Why Running Shoes Feel Fine at First
Running shoes are comfortable. That is the whole thing. They have thick cushioning, decent arch support, and they feel great just standing around on a court. For the first few sessions, nothing seems wrong. You move, you swing, you run down a few balls, and you go home feeling fine.
The problem builds gradually. Pickleball involves a lot of lateral shuffling, quick direction changes, and sudden stops. Running shoes are built for forward propulsion. The sole is flexible in the toe-to-heel direction. When you cut sideways, there is almost nothing holding your foot stable. Your ankle compensates. Your knee compensates. Your hip compensates. Do this a few hundred times over several weeks and eventually one of those joints starts complaining.
Marcus had been playing for three years when he warned me. He said he made the same mistake when he started. His issue was ankle tweaks rather than knee pain, but same root cause. He switched after his second ankle roll. I, apparently, needed a physical therapist to convince me of something he figured out on his own in a parking lot.
What Lateral Support Actually Means in a Shoe
Dr. Kim explained it in terms I could follow. Lateral support comes from midsole stiffness on the outer edge of the shoe, reinforced upper construction along the sides, and a sole that resists rolling outward under load. Court shoes are designed specifically to resist that outward roll. Running shoes are not.
The American College of Sports Medicine emphasizes sport-specific footwear for injury prevention precisely because different movement patterns load joints differently. It is not just marketing language from shoe brands. The mechanics are real, and pickleball's side-to-side demands are about as different from running as you can get while still calling it aerobic exercise.
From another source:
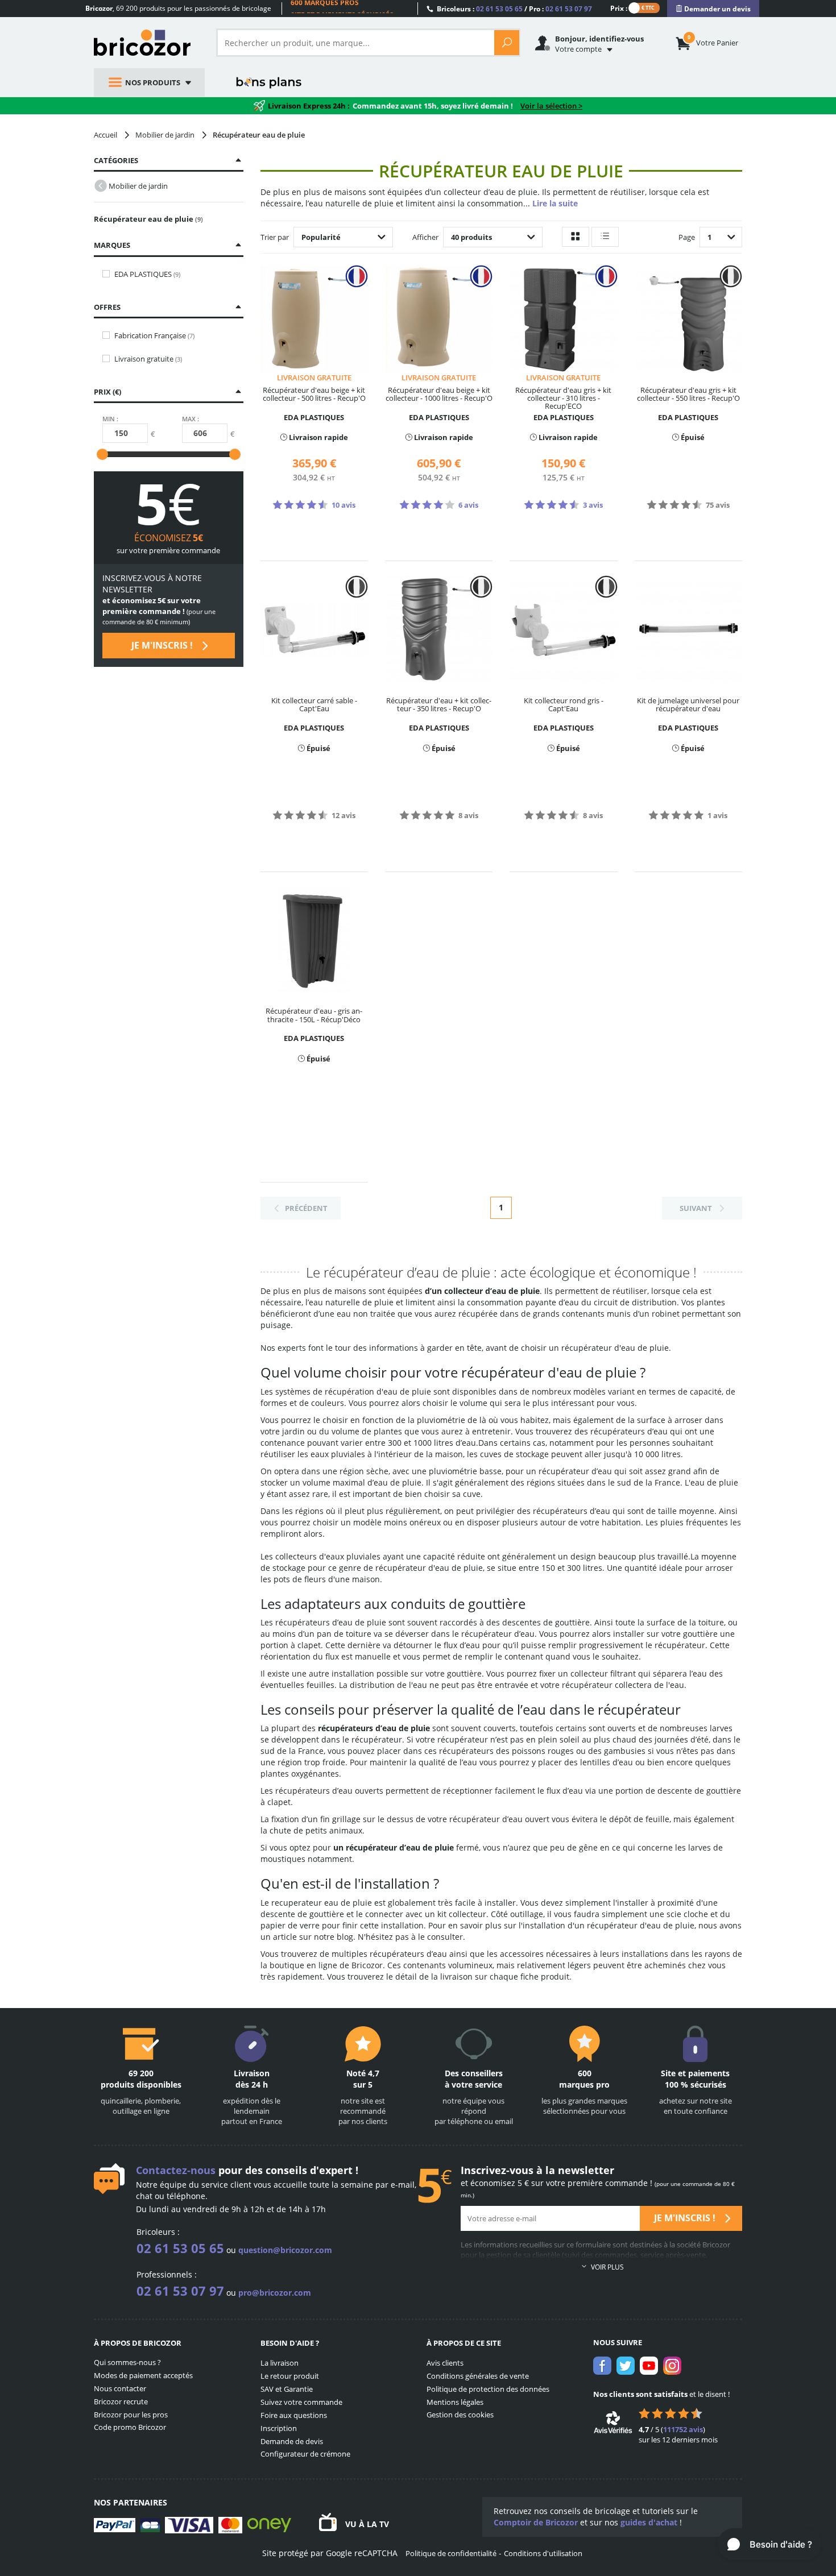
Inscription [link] (278, 2428)
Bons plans (269, 82)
She had me try on a pair of New Balance Fresh Foam Lav shoes from a cabinet they kept for patient demonstrations. The difference was obvious immediately. When I pushed off sideways, my foot stayed planted rather than rolling. It felt like I was actually connected to the floor instead of balanced on top of something springy.
A Quick Store Test
If you are evaluating shoes at a shop, stand on one foot and press your weight outward, toward the little-toe side. In a running shoe, the sole starts to give. In a court shoe, it resists. Try a few lateral shuffles in the aisle. The shoe should feel planted, not wobbly. If you are sliding around inside the shoe, the fit is wrong regardless of the design.
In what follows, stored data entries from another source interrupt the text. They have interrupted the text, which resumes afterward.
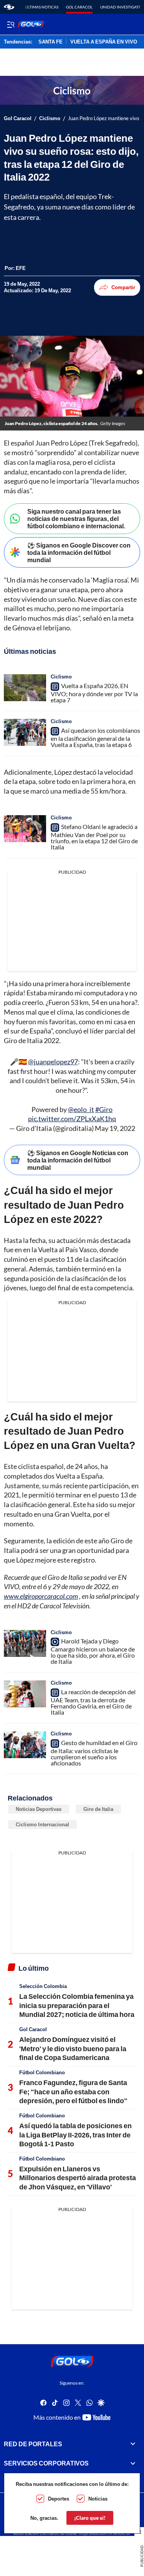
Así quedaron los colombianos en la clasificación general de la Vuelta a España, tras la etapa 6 (95, 737)
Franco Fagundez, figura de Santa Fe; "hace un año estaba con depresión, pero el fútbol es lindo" (73, 2091)
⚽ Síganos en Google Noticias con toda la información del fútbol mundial (77, 1160)
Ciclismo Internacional (42, 1824)
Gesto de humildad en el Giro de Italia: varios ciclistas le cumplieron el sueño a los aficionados (94, 1753)
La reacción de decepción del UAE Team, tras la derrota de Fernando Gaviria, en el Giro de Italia (93, 1702)
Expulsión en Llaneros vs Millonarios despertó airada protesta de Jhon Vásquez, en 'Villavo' (77, 2177)
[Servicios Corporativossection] (132, 2463)
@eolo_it (81, 1109)
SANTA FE (50, 42)
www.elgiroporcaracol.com (41, 1596)
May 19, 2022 (115, 1128)
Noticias (98, 2499)
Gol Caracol (79, 7)
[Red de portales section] (132, 2443)
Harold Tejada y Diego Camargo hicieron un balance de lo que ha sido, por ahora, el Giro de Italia (93, 1651)
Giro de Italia (98, 1809)
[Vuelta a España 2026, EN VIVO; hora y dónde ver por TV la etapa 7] (25, 687)
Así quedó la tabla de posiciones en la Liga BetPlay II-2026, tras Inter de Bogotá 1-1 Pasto (75, 2134)
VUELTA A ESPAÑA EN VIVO (103, 42)
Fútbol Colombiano (42, 2072)
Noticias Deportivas (38, 1809)
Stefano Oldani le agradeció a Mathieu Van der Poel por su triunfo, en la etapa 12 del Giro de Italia (94, 837)
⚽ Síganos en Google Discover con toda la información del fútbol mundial (79, 552)
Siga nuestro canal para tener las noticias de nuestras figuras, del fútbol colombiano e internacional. (76, 518)
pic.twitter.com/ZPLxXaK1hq (72, 1118)
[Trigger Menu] (10, 24)
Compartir (123, 287)
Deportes (58, 2499)
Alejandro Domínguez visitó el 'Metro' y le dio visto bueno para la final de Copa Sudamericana (72, 2048)
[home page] (9, 7)
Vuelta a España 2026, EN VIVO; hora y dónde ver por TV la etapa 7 (94, 692)
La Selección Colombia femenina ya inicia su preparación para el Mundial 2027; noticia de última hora (76, 2005)
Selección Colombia (43, 1986)
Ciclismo (49, 118)
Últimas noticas (41, 7)
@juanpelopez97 (53, 1061)
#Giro (104, 1109)
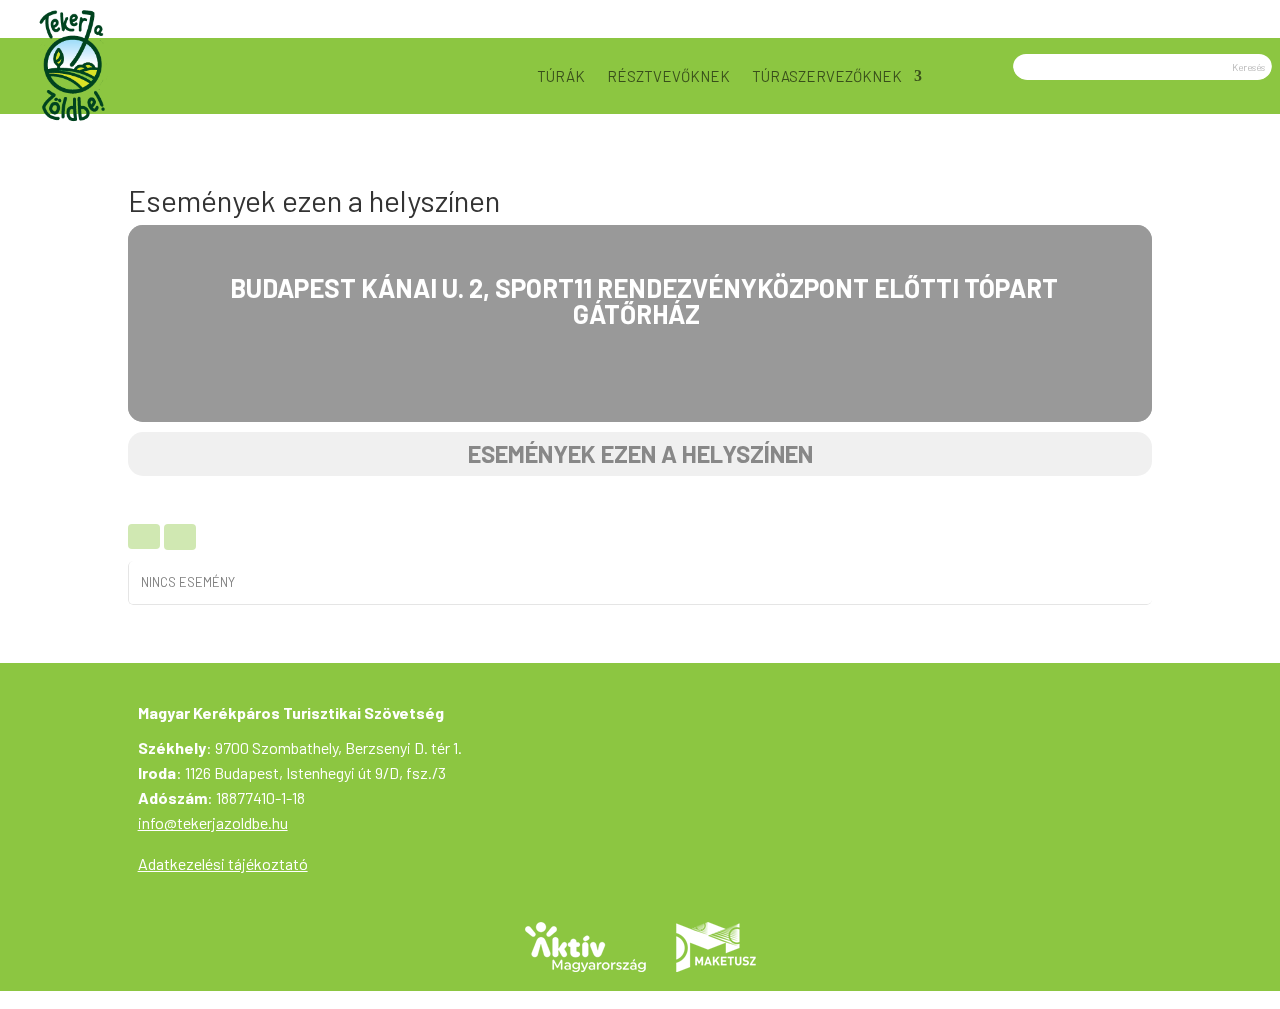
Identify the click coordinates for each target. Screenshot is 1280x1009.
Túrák (561, 76)
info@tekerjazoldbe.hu (213, 822)
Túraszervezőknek (827, 76)
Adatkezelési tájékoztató (223, 863)
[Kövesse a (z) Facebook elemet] (1249, 16)
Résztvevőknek (668, 76)
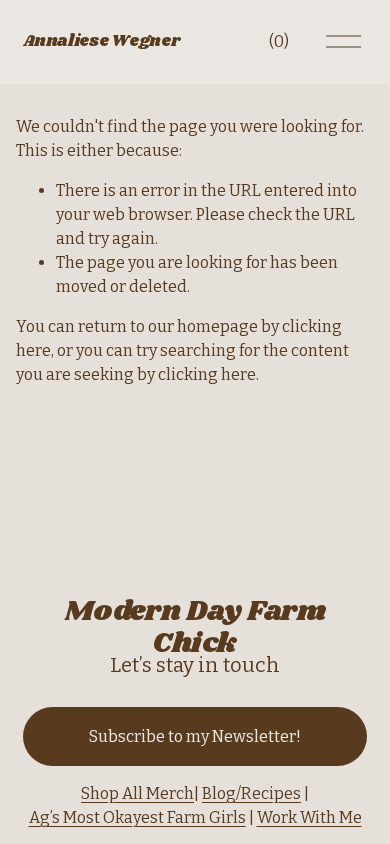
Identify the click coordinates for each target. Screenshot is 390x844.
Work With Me (309, 817)
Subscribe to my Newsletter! (195, 736)
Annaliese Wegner (101, 41)
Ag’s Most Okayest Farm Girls (137, 817)
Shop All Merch (137, 793)
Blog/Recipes (251, 793)
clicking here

What Changed When I Switched
I picked up a pair of ASICS Gel-Resolution 9s after my second PT appointment. Around $160 at a running specialty shop in Seattle. Dr. Kim had said that any dedicated court shoe from ASICS, New Balance, or Nike would be a meaningful upgrade over what I was wearing, and the Gel-Resolution happened to be in stock in my size.
The first two weeks felt a little stiff. Court shoes are stiffer than running shoes, and there is a genuine break-in period. I wore them around the house for a few evenings before taking them to a session. On the court, the difference in how I moved was noticeable right away. I was not slipping on quick direction changes. My knee did not flare up after a two-hour session the way it usually did.
By week six, the knee soreness was mostly gone. By week eight it had cleared up entirely and I stopped doing the morning exercises. I was actually moving faster after balls, not slower, because I was not subconsciously protecting the sore knee every time I planted and changed direction.
Marcus's reaction when I showed up with court shoes was something like "only took you six months." He was not wrong.
What to Actually Look For in a Court Shoe
You do not need to spend $200. But you do need to buy a shoe designed for lateral movement. Tennis shoes work perfectly well for pickleball because the sport has nearly identical movement demands. Basketball shoes are fine if you already have a good pair. Running shoes, trail runners, and generic cross-trainers are not adequate substitutes, even if they feel comfortable at first.
Sole pattern. Court shoes use a herringbone or modified multidirectional tread that grips in all directions. Running shoes have directional lugs or smooth foam that grips forward but slips sideways. Flip the shoe over and look at it. If the tread runs mostly in one direction, that shoe is not built for pickleball.
Toe box width. You want enough room that your toes do not jam into the front on forward sprints, but not so much room that your foot slides inside on lateral cuts. Feet swell during play, so buying slightly tight is a mistake.
Heel counter stiffness. Grab the back of the shoe and squeeze. A firm heel counter holds your foot in place on direction changes. If it compresses easily, look at a different option.
Since switching, I have also worn the Babolat Propulse and the New Balance 806, both solid. What they share is that none of them are running shoes. Start there and most other decisions become pretty forgiving.